After
breakfast Carol bustled to a hair-dresser's, bought gloves and a blouse,
and importantly met Kennicott in front of an optician's, in accordance
with plans laid down, revised, and verified. They admired the diamonds
and furs and frosty silverware and mahogany chairs and polished morocco
sewing-boxes in shop-windows, and were abashed by the throngs in the
department-stores, and were bullied by a clerk into buying too many
shirts for Kennicott, and gaped at the "clever novelty perfumes--just
in from New York." Carol got three books on the theater, and spent
an exultant hour in warning herself that she could not afford this
rajah-silk frock, in thinking how envious it would make Juanita Haydock,
in closing her eyes, and buying it.

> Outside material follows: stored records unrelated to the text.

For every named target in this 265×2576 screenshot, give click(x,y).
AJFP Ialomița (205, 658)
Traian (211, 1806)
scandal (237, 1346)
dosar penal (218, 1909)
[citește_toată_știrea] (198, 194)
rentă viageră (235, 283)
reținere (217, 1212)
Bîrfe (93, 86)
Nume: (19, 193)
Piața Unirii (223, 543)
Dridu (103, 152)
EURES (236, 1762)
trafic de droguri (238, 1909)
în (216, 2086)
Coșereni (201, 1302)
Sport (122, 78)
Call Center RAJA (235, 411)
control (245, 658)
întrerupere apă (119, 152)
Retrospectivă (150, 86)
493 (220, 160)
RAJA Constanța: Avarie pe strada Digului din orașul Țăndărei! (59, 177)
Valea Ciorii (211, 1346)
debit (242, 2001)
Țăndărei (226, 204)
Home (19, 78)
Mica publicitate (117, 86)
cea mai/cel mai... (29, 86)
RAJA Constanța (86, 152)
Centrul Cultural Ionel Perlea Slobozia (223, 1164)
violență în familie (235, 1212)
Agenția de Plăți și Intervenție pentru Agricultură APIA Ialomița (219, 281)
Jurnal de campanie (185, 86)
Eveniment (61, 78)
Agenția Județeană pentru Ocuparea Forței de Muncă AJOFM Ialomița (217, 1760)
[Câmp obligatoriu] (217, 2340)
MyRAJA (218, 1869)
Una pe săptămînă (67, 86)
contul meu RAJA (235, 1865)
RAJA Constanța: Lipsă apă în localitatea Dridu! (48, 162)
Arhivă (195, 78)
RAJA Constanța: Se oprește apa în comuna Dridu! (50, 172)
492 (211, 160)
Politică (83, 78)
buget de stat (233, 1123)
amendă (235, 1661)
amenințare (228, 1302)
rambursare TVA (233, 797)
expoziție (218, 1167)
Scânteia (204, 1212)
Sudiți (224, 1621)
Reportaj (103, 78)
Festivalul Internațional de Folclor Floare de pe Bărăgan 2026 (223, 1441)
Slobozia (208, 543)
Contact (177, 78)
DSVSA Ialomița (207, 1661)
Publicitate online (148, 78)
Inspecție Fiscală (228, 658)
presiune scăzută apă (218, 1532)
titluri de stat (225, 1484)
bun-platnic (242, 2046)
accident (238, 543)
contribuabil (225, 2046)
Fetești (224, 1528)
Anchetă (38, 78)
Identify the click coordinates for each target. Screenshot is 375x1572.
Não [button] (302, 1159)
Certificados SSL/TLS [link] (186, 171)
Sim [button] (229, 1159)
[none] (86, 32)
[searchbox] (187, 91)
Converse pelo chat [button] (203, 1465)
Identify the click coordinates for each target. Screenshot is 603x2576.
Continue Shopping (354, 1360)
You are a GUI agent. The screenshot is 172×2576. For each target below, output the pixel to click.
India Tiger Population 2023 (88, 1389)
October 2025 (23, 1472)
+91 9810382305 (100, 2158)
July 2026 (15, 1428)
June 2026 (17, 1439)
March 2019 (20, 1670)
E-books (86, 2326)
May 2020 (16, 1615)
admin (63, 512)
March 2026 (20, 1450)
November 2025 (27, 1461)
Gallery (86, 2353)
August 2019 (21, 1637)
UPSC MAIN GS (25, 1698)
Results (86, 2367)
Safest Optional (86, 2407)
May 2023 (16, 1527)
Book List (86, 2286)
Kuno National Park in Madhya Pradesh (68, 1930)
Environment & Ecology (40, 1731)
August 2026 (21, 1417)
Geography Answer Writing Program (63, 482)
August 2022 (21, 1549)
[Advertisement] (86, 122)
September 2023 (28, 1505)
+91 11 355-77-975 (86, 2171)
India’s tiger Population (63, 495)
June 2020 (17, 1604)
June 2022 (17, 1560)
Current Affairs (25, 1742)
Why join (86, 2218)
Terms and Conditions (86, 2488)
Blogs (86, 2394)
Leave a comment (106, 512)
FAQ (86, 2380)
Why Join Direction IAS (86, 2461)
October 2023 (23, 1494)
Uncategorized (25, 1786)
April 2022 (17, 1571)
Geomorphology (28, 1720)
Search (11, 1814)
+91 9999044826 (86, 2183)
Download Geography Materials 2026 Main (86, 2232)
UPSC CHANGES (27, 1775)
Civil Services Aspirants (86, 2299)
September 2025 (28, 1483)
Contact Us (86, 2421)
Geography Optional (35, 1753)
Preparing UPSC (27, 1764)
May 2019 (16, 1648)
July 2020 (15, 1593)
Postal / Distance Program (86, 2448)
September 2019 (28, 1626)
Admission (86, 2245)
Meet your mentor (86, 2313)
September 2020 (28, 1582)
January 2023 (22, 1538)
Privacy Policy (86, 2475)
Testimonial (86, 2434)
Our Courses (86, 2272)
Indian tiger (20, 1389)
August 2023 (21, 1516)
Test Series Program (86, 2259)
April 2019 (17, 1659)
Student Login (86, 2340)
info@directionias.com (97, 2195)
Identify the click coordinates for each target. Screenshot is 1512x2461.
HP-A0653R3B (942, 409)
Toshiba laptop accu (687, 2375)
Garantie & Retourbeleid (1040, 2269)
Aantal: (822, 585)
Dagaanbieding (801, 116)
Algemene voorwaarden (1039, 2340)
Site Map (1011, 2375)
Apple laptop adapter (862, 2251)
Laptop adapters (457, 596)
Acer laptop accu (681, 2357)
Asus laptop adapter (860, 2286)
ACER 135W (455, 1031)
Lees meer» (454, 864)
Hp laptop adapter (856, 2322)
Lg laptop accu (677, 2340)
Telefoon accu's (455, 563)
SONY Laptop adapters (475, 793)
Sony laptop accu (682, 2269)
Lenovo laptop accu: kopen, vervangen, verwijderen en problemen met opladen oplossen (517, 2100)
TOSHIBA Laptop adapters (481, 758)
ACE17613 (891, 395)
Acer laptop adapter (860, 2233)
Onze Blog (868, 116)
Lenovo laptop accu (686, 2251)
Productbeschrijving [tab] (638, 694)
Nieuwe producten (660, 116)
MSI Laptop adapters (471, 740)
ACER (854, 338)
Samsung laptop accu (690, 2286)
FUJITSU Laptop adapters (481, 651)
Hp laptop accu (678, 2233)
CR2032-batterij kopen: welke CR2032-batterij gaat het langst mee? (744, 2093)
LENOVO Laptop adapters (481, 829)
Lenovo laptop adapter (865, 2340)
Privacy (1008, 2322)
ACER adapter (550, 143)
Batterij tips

Kennicott went from shop to shop,
earnestly hunting down a felt-covered device to keep the windshield of
his car clear of rain.
They dined extravagantly at their hotel at night, and next morning
sneaked round the corner to economize at a Childs' Restaurant. They were
tired by three in the afternoon, and dozed at the motion-pictures and
said they wished they were back in Gopher Prairie--and by eleven in the
evening they were again so lively that they went to a Chinese restaurant
that was frequented by clerks and their sweethearts on pay-days.